The biggy for me was unresolved conflicts over decades that led to bitterness and resentment. 

This is what happened to me …. 
“Most people find conflict and contempt to be stressful and react to such conditions by entering the third stage of breakdown, characterized by partner's increasingly defensive behavior. Men in particular (but women too) become hardened by the chronicity of the ongoing conflict, and may react even more acutely during moments when conflict is most heated by becoming overwhelmed and "flooded"; a condition which is psychologically and emotionally quite painful”.
I got well and truly flooded, the emotional pain became simply too much to bear and I’d have done most anything not to be in pain like that anymore or ever again.
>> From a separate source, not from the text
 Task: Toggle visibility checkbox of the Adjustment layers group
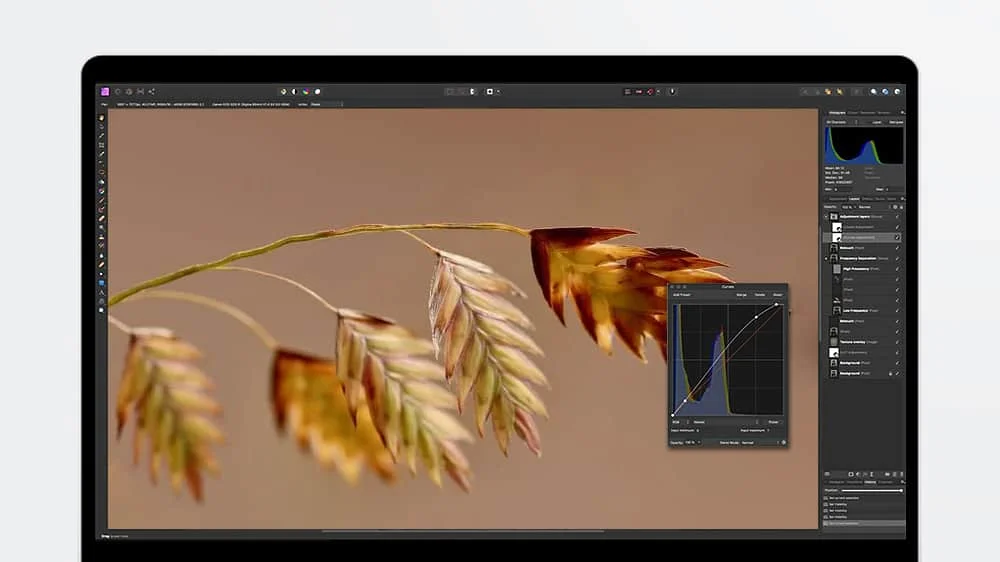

The following from Predictable Patterns of Marriage Breakdown - Relationship Problems – Tools to Build and Maintain a Healthy Marriage describes my marriage breakdown exceptionally well.

_Predictable patterns of marriage breakdown 

There is no single reason why a relationship begins to break down. However, once a relationship does start to break down, there is a predictable sequence of events that tends to occur. Highly regarded psychologist and researcher John Gottman, Ph.D. suggests that there are four stages to this sequence which he has labelled, "The Four Horsemen Of the Apocalypse". 

The first stage of the breakdown process involves intractable conflict and complaints. All couples have conflicts from time to time, but some couples are able to resolve those conflicts successfully or 'agree to disagree', while others find that they are not. As we observed earlier, it is not the number or intensity of arguments that is problematic but rather whether or not resolution of those arguments is likely or possible. Couples that get into trouble find themselves in conflicts that they cannot resolve or compromise upon to both party's satisfaction. Such disagreements can be caused by any number of reasons, but might involve a clash of spousal values on core topics such as whether to have children, or how to handle money. 

Frequently, couples assume that misunderstandings are at the root of their conflicts. "If my spouse really understood why I act as I do, he or she would agree with me and go along with what I want", is a commonly overheard refrain. Acting on this belief, spouses often try to resolve their conflicts by repeatedly stating and restating their respective rationals during disagreements. This strategy of repetition usually doesn't work because most of the time couple conflicts are not based on misunderstandings, but rather on real differences in values. When this is the case, stating and restating one's position is based on a mistaken premise and can only cause further upset. 

In the second stage of the breakdown process, one or both spouses starts to feel contempt for the other, and each spouse's attitudes about their partner change for the worse. For example, initially each spouse may have mostly positive regard for their partner and be willing to write off any 'bad' or 'stupid' behavior their partner acts out as a transient, uncommon stress-related event. However, as 'bad' or 'stupid' behavior is observed again and again, spouses get frustrated, start to regard their partner as actually being a 'bad' or 'stupid' person, and begin to treat their partner accordingly. Importantly, the 'bad' behavior that the spouse demonstrates doesn't have to be something he or she actually does. Instead, it could be something that he or she doesn't do, that the spouse expects them to do (such as rembering to put the toilet seat down after use).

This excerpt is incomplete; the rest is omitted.